A wry smile cracks the old man’s face. “No time like the present.”
Jo walks over to the window that looks out on the midday sun, pacing back and forth as she skims the first page and gets ready to read. She always spends more time in Mr. D’s room than in any other patient’s, and she’s not even sorry that the majority of her shift will be spent with him today.
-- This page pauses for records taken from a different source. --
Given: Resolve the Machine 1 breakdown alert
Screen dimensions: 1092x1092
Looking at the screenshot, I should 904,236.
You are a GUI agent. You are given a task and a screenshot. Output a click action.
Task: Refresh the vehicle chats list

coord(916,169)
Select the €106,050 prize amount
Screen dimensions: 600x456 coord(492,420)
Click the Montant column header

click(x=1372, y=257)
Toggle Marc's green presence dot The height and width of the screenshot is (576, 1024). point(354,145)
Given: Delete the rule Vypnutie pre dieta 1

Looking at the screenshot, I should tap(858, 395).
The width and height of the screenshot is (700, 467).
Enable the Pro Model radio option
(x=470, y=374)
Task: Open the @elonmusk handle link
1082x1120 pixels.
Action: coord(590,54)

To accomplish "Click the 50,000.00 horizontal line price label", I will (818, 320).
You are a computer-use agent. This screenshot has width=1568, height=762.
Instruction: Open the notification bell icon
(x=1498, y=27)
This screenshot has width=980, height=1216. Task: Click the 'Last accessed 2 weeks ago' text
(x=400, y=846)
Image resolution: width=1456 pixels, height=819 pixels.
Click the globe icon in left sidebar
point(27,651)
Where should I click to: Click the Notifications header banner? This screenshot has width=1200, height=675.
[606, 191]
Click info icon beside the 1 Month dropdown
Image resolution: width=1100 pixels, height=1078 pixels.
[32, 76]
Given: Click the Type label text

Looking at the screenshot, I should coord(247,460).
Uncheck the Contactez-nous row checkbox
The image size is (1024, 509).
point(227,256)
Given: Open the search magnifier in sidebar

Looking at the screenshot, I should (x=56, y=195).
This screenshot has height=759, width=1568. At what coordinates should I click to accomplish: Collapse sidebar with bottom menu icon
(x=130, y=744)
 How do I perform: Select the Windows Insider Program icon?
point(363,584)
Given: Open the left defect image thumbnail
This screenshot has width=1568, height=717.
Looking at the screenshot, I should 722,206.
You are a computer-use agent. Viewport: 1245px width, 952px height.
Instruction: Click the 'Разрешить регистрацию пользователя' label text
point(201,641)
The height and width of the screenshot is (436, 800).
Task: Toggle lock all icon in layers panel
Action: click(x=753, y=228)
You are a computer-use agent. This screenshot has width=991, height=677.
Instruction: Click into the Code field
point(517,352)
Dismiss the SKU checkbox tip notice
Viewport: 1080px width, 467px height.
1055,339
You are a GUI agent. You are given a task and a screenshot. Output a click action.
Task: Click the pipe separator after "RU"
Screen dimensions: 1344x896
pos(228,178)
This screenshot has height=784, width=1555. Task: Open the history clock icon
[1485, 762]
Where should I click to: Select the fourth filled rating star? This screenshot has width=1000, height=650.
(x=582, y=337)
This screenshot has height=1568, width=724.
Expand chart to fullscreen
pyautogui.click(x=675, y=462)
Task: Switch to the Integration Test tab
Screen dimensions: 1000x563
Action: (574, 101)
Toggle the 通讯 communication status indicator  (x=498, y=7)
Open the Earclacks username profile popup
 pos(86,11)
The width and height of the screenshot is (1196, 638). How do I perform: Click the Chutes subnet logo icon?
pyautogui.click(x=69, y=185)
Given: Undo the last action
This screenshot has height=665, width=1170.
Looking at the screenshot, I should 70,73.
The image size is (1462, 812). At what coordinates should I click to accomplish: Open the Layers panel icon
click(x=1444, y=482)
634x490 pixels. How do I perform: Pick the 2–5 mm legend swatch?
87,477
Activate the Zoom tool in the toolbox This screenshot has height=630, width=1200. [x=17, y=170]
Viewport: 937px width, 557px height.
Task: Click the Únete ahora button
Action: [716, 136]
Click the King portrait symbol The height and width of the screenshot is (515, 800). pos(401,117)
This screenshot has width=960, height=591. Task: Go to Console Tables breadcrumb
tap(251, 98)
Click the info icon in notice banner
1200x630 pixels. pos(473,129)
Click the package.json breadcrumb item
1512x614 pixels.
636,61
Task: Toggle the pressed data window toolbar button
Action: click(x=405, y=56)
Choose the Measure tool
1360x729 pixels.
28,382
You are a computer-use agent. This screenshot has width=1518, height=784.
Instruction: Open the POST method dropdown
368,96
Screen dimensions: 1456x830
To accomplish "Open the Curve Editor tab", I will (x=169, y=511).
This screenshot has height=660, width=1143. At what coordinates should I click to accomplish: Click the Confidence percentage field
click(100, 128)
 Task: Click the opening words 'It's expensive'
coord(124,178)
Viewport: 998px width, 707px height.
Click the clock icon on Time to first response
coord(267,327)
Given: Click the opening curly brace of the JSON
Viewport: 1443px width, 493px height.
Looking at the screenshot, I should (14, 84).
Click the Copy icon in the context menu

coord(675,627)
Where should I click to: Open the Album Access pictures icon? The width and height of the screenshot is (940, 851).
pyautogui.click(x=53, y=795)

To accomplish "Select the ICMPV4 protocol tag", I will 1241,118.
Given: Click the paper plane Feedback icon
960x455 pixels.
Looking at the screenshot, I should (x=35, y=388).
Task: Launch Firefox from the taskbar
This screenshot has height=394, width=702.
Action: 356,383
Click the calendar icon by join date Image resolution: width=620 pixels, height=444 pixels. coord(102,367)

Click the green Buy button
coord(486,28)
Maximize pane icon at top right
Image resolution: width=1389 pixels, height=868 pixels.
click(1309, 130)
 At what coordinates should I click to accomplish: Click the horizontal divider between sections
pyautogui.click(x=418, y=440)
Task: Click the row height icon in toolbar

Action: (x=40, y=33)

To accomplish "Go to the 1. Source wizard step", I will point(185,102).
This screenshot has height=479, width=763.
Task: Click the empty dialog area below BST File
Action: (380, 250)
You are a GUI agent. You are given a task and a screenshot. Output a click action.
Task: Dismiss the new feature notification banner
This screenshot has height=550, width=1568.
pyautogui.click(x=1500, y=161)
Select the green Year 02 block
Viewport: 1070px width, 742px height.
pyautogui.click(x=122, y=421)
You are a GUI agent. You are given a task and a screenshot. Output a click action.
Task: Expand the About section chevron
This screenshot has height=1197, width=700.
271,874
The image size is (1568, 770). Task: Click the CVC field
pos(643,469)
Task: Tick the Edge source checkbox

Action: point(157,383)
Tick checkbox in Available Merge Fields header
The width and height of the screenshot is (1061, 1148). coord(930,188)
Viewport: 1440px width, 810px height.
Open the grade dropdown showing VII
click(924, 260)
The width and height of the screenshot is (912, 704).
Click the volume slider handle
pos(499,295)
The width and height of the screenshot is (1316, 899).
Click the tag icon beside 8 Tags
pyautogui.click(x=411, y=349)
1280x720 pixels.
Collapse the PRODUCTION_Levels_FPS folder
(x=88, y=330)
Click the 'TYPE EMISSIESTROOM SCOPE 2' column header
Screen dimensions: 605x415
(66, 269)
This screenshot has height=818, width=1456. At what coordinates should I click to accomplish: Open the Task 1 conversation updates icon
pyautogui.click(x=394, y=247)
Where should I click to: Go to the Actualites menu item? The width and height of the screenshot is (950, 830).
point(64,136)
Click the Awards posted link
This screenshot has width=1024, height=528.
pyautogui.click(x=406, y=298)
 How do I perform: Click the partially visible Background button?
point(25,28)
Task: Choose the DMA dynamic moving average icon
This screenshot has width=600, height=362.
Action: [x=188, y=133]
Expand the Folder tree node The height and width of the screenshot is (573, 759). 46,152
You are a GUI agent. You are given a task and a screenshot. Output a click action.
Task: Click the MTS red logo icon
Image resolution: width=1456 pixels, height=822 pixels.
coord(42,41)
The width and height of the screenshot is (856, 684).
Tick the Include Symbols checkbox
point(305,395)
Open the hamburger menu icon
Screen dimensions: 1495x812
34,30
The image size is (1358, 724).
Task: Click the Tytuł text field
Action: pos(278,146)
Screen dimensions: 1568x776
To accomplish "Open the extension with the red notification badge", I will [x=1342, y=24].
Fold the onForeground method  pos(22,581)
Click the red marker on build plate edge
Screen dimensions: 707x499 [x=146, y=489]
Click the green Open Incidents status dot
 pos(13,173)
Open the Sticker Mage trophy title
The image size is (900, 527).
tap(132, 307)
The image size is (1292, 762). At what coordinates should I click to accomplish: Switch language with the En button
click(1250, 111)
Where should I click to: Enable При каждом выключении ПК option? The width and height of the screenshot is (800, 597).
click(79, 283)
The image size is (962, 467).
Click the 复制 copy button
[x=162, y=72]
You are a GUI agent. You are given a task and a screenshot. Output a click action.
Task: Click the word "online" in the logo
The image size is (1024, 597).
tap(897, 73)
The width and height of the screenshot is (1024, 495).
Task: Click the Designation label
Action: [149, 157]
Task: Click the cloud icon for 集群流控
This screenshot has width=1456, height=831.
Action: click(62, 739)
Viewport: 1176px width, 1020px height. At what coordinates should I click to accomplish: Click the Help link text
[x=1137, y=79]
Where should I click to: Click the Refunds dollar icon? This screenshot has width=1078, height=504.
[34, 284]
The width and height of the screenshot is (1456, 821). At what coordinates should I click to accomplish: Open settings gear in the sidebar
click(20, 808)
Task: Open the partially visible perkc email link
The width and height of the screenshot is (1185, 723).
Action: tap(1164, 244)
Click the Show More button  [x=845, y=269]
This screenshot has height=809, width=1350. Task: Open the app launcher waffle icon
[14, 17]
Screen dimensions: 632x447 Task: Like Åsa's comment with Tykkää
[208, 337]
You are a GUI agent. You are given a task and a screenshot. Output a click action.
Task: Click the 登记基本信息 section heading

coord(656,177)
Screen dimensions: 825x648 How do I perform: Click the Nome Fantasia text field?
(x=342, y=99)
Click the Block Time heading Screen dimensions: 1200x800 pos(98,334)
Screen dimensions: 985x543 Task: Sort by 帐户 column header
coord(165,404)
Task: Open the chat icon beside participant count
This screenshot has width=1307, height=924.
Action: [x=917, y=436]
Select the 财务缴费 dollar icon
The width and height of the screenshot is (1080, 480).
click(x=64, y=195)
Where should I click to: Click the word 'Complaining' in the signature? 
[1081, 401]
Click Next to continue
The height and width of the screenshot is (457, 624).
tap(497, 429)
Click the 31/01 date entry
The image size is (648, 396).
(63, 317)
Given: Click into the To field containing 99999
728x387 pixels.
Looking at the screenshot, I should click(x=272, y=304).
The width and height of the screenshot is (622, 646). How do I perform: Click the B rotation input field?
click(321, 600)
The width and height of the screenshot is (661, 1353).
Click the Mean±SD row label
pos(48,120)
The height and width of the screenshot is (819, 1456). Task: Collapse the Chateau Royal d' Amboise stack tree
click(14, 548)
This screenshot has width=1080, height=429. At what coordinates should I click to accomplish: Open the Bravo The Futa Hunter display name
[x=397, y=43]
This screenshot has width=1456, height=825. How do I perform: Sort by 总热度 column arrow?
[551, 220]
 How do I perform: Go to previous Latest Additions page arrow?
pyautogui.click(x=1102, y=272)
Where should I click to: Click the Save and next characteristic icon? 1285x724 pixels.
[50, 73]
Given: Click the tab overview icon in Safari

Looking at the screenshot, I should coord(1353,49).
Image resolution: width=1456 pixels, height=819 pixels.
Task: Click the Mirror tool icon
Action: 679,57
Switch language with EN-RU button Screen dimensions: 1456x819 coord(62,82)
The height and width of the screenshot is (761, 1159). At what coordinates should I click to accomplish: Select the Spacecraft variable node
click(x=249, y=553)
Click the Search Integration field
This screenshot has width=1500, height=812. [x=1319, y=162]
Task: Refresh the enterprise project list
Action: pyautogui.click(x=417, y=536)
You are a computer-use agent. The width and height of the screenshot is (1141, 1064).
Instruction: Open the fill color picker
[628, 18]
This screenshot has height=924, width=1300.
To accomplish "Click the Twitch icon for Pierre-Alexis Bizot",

There will be plenty of time after he’s gone to spend with other patients, but thinking that thought is almost overwhelming, so Jo pushes it to the side and begins to read:
“Maxine was lonely most of the time. The more frequently Winston talked about what it might be like to walk on the moon, the more time Maxine spent wondering what it would be like if he went there and simply never returned. She was still young—only twenty-four!—and she wanted children. She wanted a family. A life on Earth. But what Winston wanted was adventure, infamy, a life that would be remembered. The only thing she could think to do that might keep her husband with her was to make living with her more interesting than anything he might encounter in space…”
Jo feels the strength of the conviction in her words as she reads, and she paces in front of the window, back and forth, back and forth, as she reads, using different voices and inflections for Maxine and Winston as they debate his decision to join NASA. Soon she is lost in the story entirely, and when she finishes reading, she looks at Mr. D expectantly. But he doesn’t need to say a word: his face says it all.
“It’s okay?” Jo asks, holding the pages to her chest and pressing them against her rapidly-beating heart. “You liked it?”
Mr. D holds out one hand for her to take, so she crosses over to the side of his bed and holds it as she looks down into the face of the man she’s grown to love like a grandfather. “I loved it, Josephine. I’m so proud of you. You’re arealwriter.”